Roughly half of the students in special education programs have what the agency terms “specific learning disabilities” although their statistics do not break them down much more specifically than that. “Half of all special education students spend less than 21 percent of their school day outside the regular classroom,” according to Education Week’s annual survey.

“Black and Hispanic students, however, are more likely than white students to be outside the regular classroom more than 60 percent of the day.” And if they are in inner cities, the odds are even higher.

“Nationwide, a black child may be 2.3 times more likely than a white child to be classified as mentally retarded,” Debra Viadero reports in a special issue of Education Week. “Yet that risk is more than three times as high in the District of Columbia.”

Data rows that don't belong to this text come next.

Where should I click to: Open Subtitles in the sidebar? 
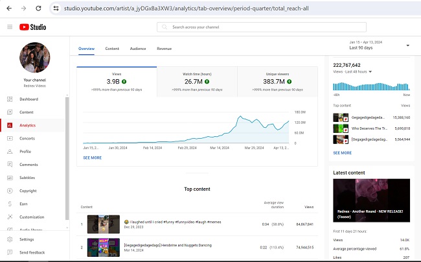27,178
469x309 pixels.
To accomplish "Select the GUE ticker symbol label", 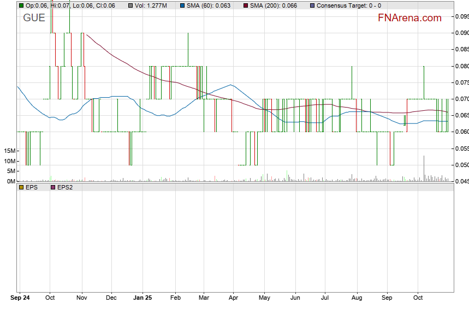I will pos(34,18).
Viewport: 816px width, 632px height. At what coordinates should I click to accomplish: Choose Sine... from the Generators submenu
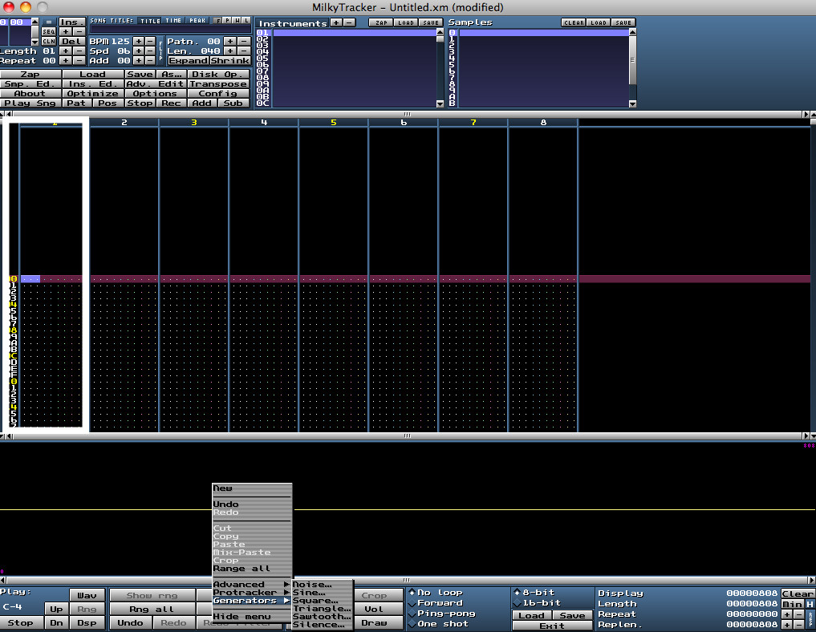pos(310,593)
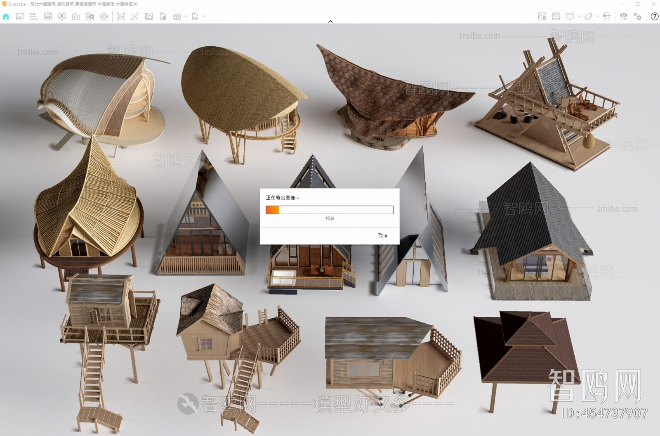This screenshot has width=660, height=436.
Task: Open the asset library building icon
Action: pos(76,17)
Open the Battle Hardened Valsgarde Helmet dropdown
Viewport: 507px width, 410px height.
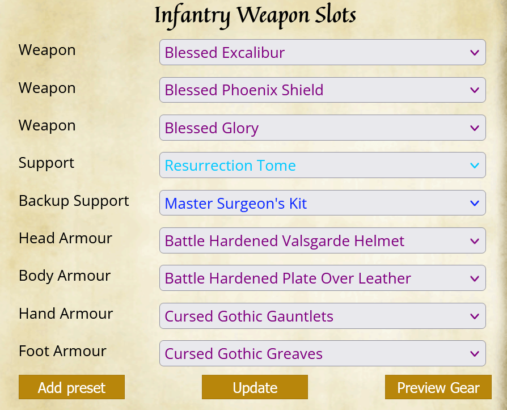322,240

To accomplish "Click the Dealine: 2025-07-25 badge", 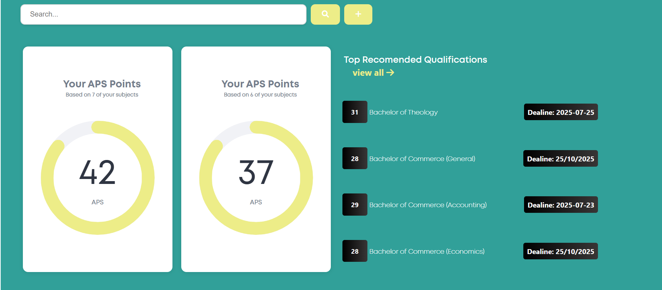I will click(x=561, y=112).
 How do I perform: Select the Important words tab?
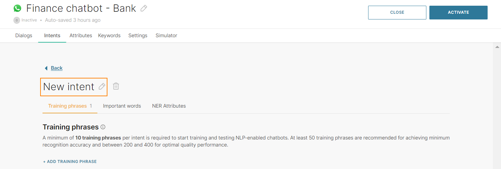(122, 106)
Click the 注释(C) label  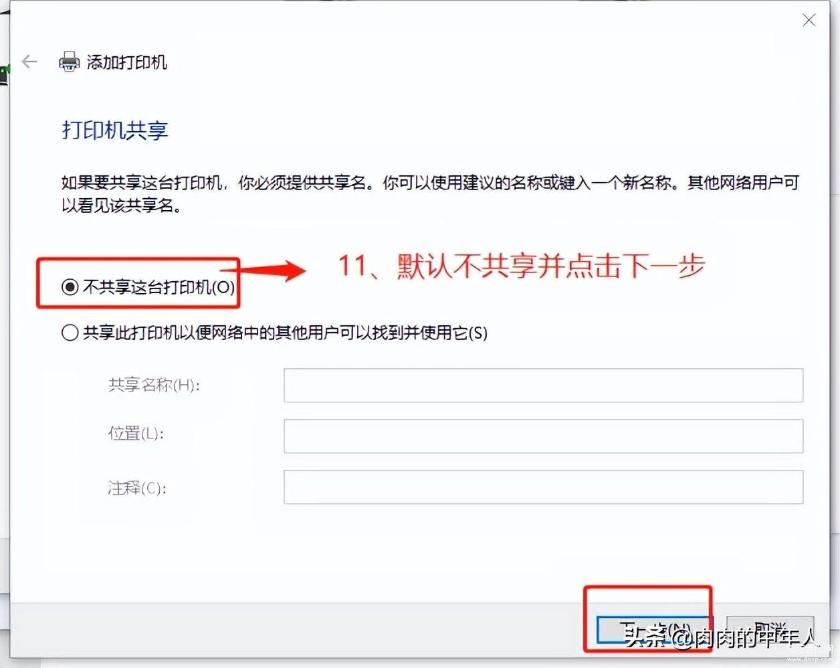click(x=137, y=488)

“In Hawaii, Idaho, Vermont and Wyoming, in comparison, the odds of ending up in a classroom for children with mental retardation are about even for both black and white children.”

In Alabama, Viadero reports, “School officials re-evaluated 4,000 students who had been classified as mildly mentally retarded and found 390 who didn’t fit the label.” The state then, under a court order, had to take these students out of special education.

Because of developments such as these, at the federal and state level, officials have moved to limit the incentives school districts have to inflate special education rolls and collect the money that goes with the government program which assists students with learning disabilities. At the federal level, The Individuals with Disabilities in Education Act (IDEA) recently set caps on special education funds that school districts could collect.

On top of these limits, 16 states have caps on special education funds that school districts can collect, Olson says. While President Bush’s No Child Left Behind Act requires universal testing using the same materials and guidelines for students in general education and those in special education, most teachers of the latter remain overwhelmingly resistant to such an innovation.

Here too, the issue of special education funding is pivotal. Most of these special education teachers want students to be evaluated and tested using alternative standards, Education Week found. Olson pointed out, “One concern is that allowing students to meet alternative standards will expand special education rolls.”